It has almost been a full week since I was completely discharged from Acadia. Life is still hard like it always will be, but I am remembering I have choices. I’m am so grateful of having this second chance to live my life and hopefully make better choices. God has saved me and given me a new life and I hope that I can make him happy and proud. I want to make a difference. I encourage everyone to read this book and to look at their life and to wonder what choices are they making for themselves, for family, for friends, for people you don’t even know. God loves all of us and he has given us our freedom to make our own choices what will you do with them today? I challenge everyone including myself to start trying to make a choice everyday starting today that will somehow benefit someone else, and it may benefit you too but think of others first. What choices can we make?
Below is a letter that is in the book written from Alfred Vanderbilt to his boys. This letter sounds like God speaking to me. I may sound cheesy and crazy, but it does. It reminded me of why I am still here. That I am different from everyone else and God has a plan for me and it isn’t the same plan I have for myself, but God’s is much more worth it.

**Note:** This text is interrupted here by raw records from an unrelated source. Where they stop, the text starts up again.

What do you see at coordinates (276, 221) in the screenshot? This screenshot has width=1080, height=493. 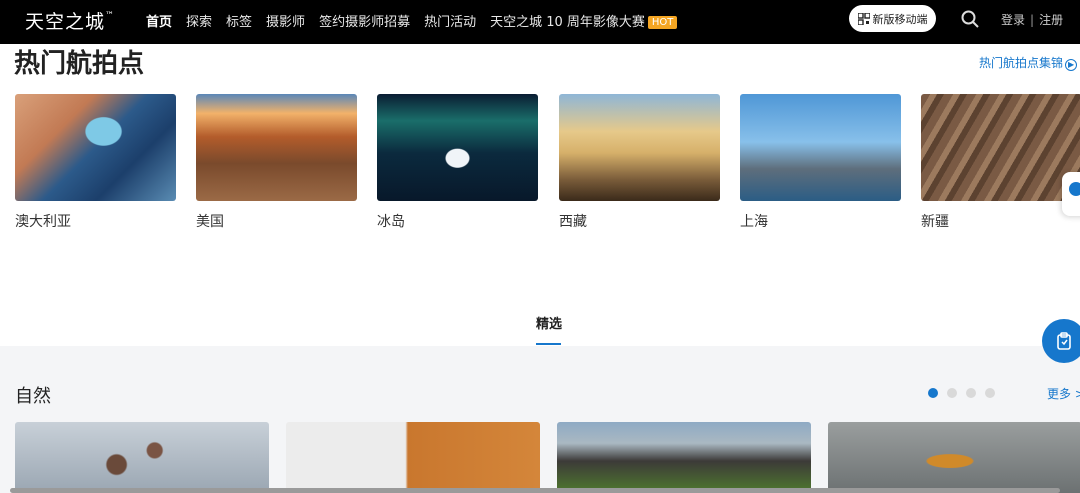 I see `spot-label: 美国` at bounding box center [276, 221].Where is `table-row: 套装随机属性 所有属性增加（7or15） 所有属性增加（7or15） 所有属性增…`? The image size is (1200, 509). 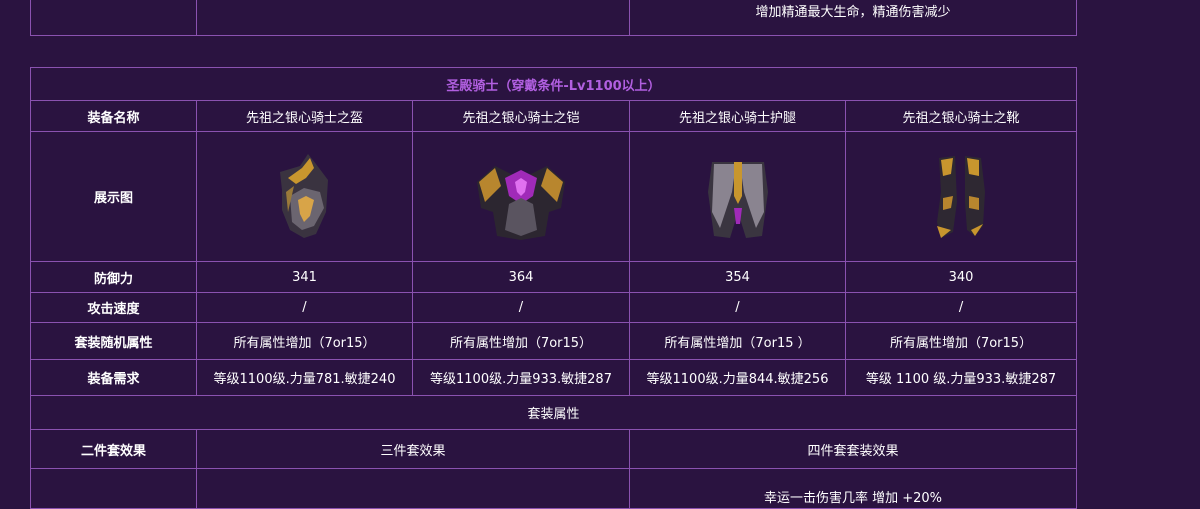
table-row: 套装随机属性 所有属性增加（7or15） 所有属性增加（7or15） 所有属性增… is located at coordinates (554, 341).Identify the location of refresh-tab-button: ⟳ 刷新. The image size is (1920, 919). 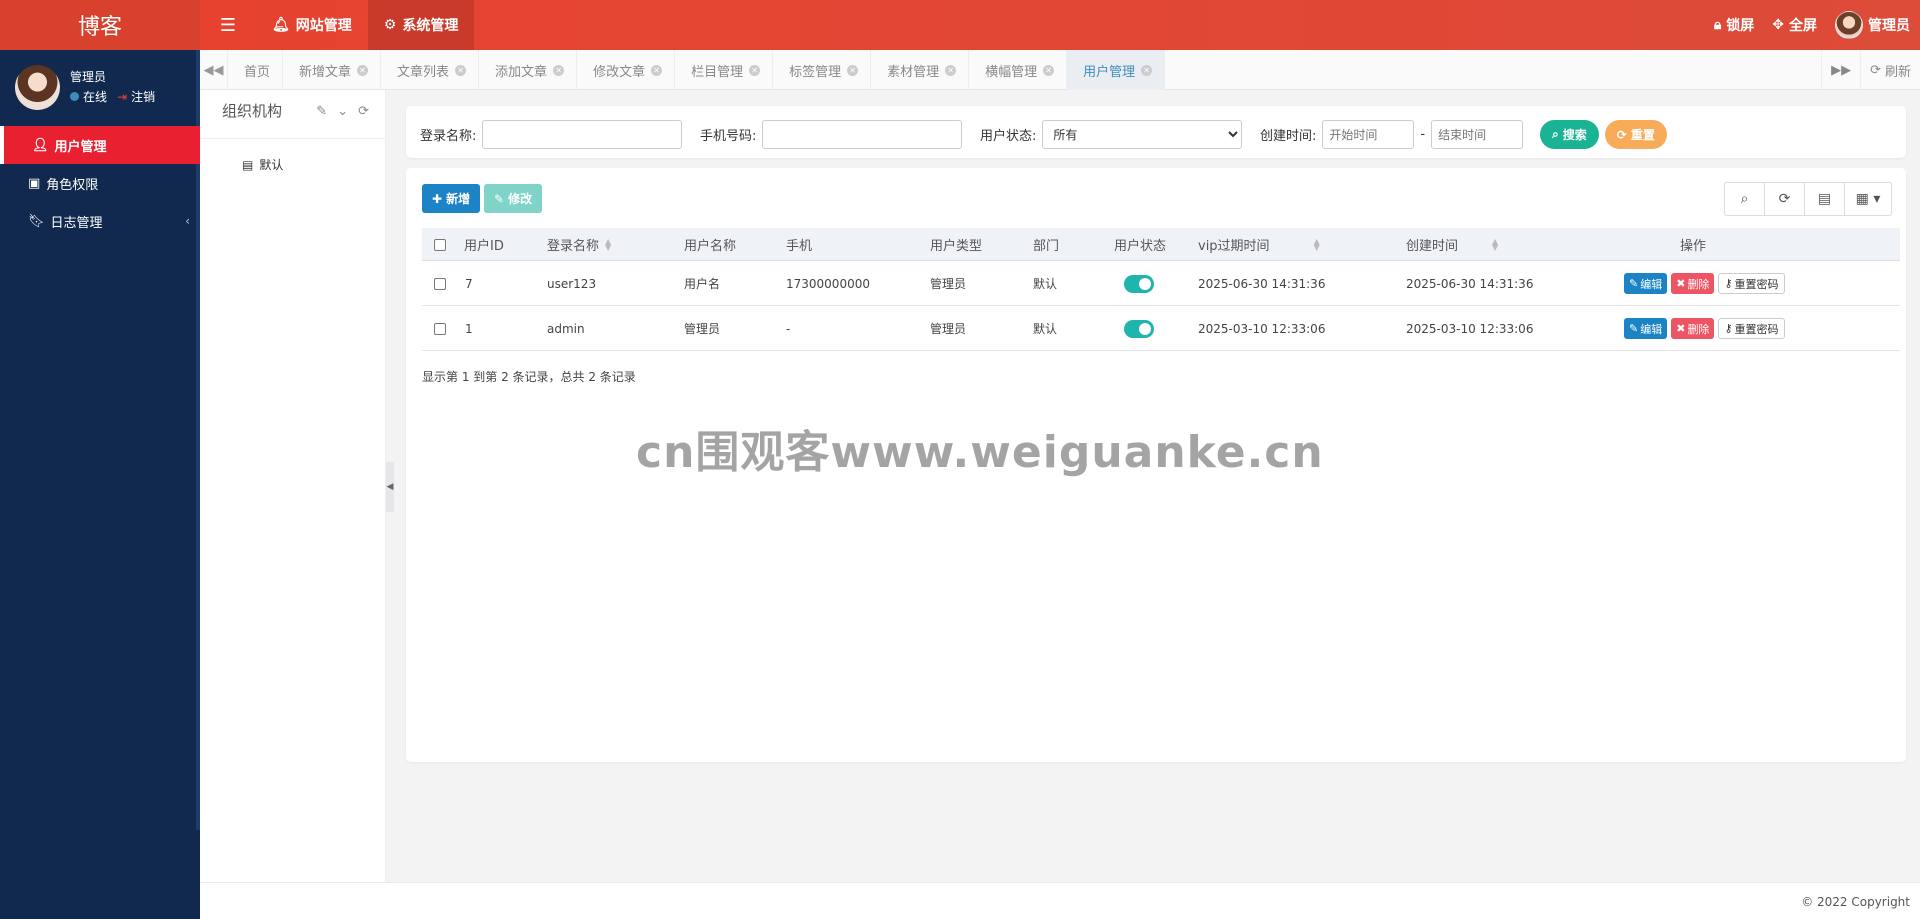
(1890, 70).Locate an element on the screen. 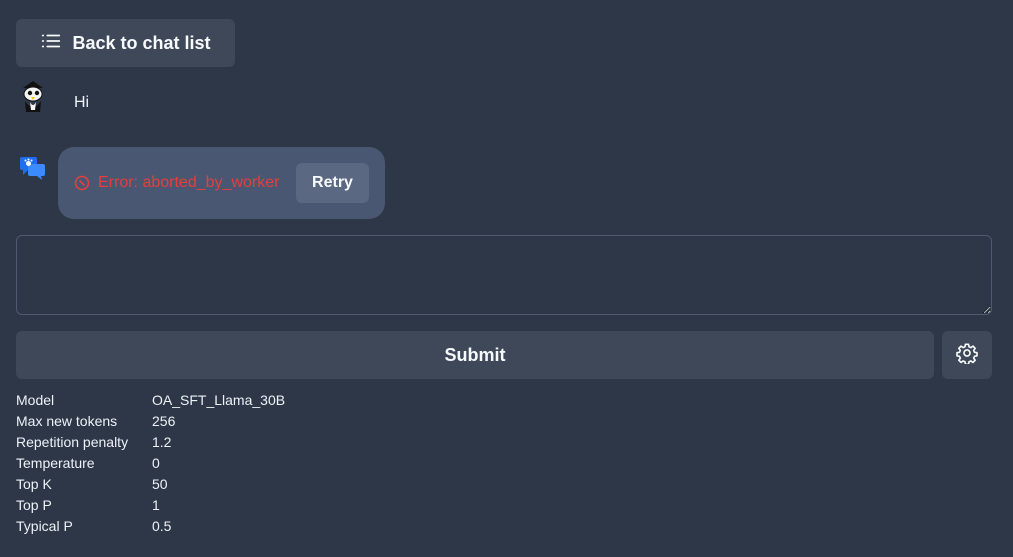 The height and width of the screenshot is (557, 1013). param-value: 256 is located at coordinates (164, 420).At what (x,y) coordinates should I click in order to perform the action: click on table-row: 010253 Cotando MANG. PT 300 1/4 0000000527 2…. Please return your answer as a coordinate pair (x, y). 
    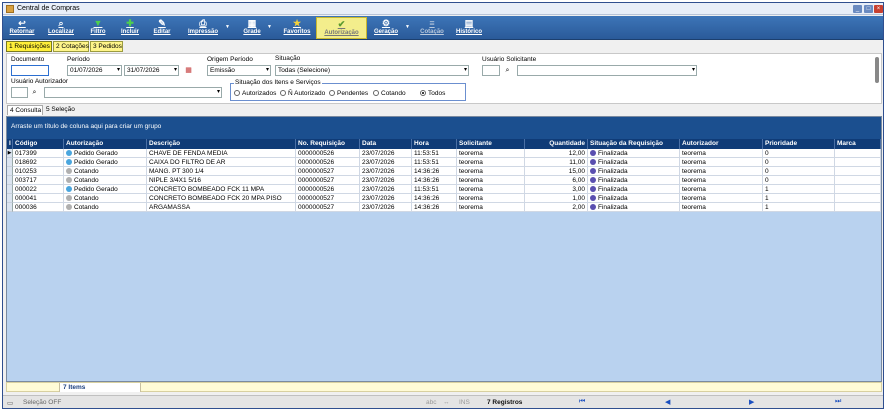
    Looking at the image, I should click on (444, 172).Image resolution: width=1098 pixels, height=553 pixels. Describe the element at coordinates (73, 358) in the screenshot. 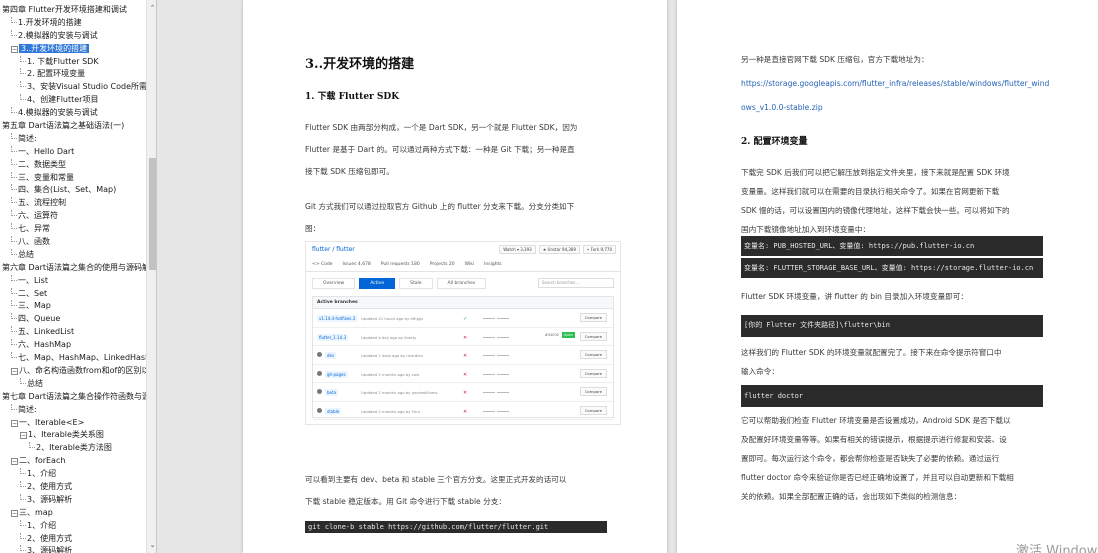

I see `toc-item: 七、Map、HashMap、LinkedHashI` at that location.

“I made you different from the others. On the planet Earth, there has never been one like you…and there never will be again. Your spirit, your thoughts and feelings, your ability to reason - all exist in no one else. Your eyes are a masterpiece, incomparable, and windows to a soul that is also uniquely yours. A single strand of your hair has been created especially for you. Of the multitudes who have come before you and the multitudes who may follow, not one of them duplicates the formula with which I made you. I made you different from the others. The blood that flows through your veins flows through the heart of one whom I have chosen. The rarities that make you one of a kind, my child, are no mere accident or quirk of fate. I made you different in order that you might make a difference. You have been created with the ability to change the world. Every single choice you make…every single action you take…matters. But remember, the converse is also true. Every choice you do not make…every action you do not take…matters just as much! Your actions cannot be hoarded, saved for later, or used selectively. By your hand, millions of lives will be altered, caught up in a chain of events begun by you this very day. But the opposite is true as well. Millions of lives are also altered, caught up in an entirely different chain of events - if you choose to wait. You possess the power of choice. Free will. You have been given everything you need to act, but the choice is yours alone. And beginning this very moment, you will choose wisely. Now go. And never feel inadequate again. Do not dwell in thoughts of insignificance or wander aimlessly lost, like a sheep.You are powerful. You matter. And you have been found. You are my choices.